Ci, którzy już wpadli w pozytywne uzależnienie od trampoliny, podkreślają, że to bezpieczny, tani i efektywny sposób na zapewnienie sobie codziennej porcji ruchu. Na dodatek sprzyja zacieśnianiu rodzinnych więzi – na dużej, ogrodowej trampolinie może skakać cała rodzina. Skakanie na elastycznym podłożu jest bardzo łaskawe dla naszego układu kostnego. W przeciwieństwie do joggingu lub gry w tenisa, ćwiczenia na trampolinie nie powodują żadnych skutków ubocznych, które mogłyby być odczuwane w naszych kościach. Jednym przeciwwskazaniem do uprawiania tego energetycznego sportu jest nieprawidłowo działający błędnik. Osoby, które cierpią na zaburzenia równowagi, mogłyby nabawić się kontuzji w czasie szalonych podskoków.
Skoki w boki
Zaletą trampoliny jest to, że można na niej skakać w domu. Na przykład – oglądając ulubiony serial w TV. Jak ćwiczyć? Można wspólnie z instruktorem, ale ci, którym nie po drodze jest do klubu fitness, znajdą mnóstwo porad w internecie. W sieci można znaleźć opisy ćwiczeń, technik skakania oraz filmiki instruktażowe, z których można zaczerpnąć inspiracje dla swoich podskoków. Sprzęt kosztuje od ok. 100 zł (trampoliny można kupić w niektórych supermarketach, w działach z sprzętem sportowym) do nawet 3 tys. zł (dobre, sprawdzone marki w sklepach sportowych). Podstawowym elementem trampoliny jest elastyczna batuta, wykonana z rozciągliwego i szybko wracającego do swych pierwotnych kształtów materiału. Drugim ważnym ogniwem jest rama wykonana na przykład ze stali lub propylenu, która zapewnia sztywną konstrukcję trampoliny. Produkty dobrej jakości charakteryzują ramy o dużej średnicy i szerokich ściankach. Krawędź zabezpieczająca, wykonana ze sztywnej gąbki, chroni ciało ćwiczącej osoby przed urazami. Decydując się na kupno trampoliny, warto zwrócić uwagę również na sprężyny. To od ich jakości zależy dobre wybicie i tym samym przyjemność ze skakania. Powinny mieć kształt podobny do wrzeciona i być połączone z matą za pomocą szwów. Im jest ich więcej, tym większy będzie komfort skakania.

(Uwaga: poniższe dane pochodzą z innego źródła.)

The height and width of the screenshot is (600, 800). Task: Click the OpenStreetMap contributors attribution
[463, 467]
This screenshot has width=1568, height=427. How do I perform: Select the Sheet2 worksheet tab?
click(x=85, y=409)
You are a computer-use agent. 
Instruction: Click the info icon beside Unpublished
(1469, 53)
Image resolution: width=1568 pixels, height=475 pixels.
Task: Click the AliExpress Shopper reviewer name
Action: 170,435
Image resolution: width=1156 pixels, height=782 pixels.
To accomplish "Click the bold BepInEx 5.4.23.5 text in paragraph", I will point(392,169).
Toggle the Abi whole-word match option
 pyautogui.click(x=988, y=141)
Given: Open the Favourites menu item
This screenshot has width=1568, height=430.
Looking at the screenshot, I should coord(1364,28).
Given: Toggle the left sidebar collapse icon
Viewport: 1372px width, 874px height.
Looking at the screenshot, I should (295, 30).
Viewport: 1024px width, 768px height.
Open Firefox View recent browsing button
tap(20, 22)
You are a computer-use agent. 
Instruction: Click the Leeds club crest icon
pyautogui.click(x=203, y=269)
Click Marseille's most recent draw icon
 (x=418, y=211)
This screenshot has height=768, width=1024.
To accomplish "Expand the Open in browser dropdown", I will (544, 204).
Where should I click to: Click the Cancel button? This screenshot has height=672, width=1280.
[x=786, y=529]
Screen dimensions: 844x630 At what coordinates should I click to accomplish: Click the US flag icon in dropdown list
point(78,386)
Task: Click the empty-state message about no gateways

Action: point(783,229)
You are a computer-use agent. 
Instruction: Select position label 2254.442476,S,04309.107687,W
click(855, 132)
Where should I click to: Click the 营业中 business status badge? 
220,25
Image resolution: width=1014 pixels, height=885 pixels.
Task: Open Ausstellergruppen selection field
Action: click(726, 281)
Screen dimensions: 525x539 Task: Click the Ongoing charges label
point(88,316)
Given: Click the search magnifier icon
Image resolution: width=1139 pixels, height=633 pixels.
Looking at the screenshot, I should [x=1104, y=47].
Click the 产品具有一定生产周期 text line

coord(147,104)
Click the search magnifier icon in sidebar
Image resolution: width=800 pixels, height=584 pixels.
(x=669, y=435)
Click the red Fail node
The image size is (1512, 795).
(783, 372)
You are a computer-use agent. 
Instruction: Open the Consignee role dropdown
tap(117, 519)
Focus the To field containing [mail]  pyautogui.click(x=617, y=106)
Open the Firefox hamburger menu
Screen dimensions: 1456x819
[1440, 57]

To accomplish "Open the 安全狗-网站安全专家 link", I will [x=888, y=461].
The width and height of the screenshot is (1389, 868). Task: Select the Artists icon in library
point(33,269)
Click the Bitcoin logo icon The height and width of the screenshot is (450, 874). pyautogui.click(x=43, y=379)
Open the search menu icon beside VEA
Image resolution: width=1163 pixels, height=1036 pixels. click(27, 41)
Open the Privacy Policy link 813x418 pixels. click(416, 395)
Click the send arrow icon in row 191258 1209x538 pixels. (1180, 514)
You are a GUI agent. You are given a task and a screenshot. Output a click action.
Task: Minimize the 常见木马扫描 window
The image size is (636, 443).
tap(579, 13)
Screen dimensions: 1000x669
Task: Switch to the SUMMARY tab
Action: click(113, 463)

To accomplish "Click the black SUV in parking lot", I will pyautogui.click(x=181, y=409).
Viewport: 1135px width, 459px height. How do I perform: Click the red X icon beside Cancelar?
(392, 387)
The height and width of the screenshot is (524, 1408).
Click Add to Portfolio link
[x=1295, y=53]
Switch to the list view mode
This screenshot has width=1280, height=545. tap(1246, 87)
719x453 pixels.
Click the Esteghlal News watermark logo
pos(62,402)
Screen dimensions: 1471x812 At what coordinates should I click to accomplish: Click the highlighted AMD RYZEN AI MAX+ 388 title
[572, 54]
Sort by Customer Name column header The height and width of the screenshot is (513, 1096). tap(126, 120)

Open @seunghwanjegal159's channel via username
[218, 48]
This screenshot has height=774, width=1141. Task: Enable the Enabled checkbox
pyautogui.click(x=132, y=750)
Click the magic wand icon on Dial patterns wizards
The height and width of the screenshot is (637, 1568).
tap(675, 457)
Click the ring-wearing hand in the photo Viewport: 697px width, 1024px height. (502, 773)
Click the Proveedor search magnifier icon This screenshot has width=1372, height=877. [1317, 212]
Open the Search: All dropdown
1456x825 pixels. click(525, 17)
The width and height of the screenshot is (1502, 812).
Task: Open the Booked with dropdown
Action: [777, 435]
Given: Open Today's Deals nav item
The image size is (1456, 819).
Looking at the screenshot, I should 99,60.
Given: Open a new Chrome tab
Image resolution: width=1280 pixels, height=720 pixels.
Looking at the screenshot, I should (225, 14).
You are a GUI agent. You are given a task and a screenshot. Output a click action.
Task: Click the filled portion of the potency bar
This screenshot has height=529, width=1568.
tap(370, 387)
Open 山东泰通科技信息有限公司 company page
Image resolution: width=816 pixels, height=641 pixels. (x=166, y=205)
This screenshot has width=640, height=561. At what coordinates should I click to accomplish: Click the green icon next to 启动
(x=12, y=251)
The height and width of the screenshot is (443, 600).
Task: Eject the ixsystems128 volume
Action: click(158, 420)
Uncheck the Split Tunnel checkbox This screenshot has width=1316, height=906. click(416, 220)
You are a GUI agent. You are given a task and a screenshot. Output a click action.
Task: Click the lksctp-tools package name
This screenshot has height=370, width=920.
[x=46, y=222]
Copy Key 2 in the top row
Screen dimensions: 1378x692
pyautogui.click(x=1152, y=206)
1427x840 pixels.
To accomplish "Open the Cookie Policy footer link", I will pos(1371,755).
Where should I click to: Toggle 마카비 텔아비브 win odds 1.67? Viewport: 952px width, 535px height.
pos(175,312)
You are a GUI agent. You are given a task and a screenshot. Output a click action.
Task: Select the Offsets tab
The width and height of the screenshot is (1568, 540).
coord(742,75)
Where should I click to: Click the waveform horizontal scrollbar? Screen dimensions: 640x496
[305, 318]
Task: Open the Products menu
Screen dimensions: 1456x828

Jeśli z trampoliny mają korzystać dzieci, warto dokupić dodatkowe siatki, które zabezpieczą je przed upadkiem na ziemię. Siatki są również konieczne, kiedy mamy do czynienia z dużymi trampolinami, o większej mocy podrzucania. Na rynku są dostępne również modele skierowane do snowboardzistów i wakeboardzistów. Można na nich ćwiczyć skomplikowane triki, elementy i odbicia, nie narażając się na siniaki na łokciach. Dołączona do trampoliny deska jest wykonana z miękkiej gąbki. Nic, tylko skakać.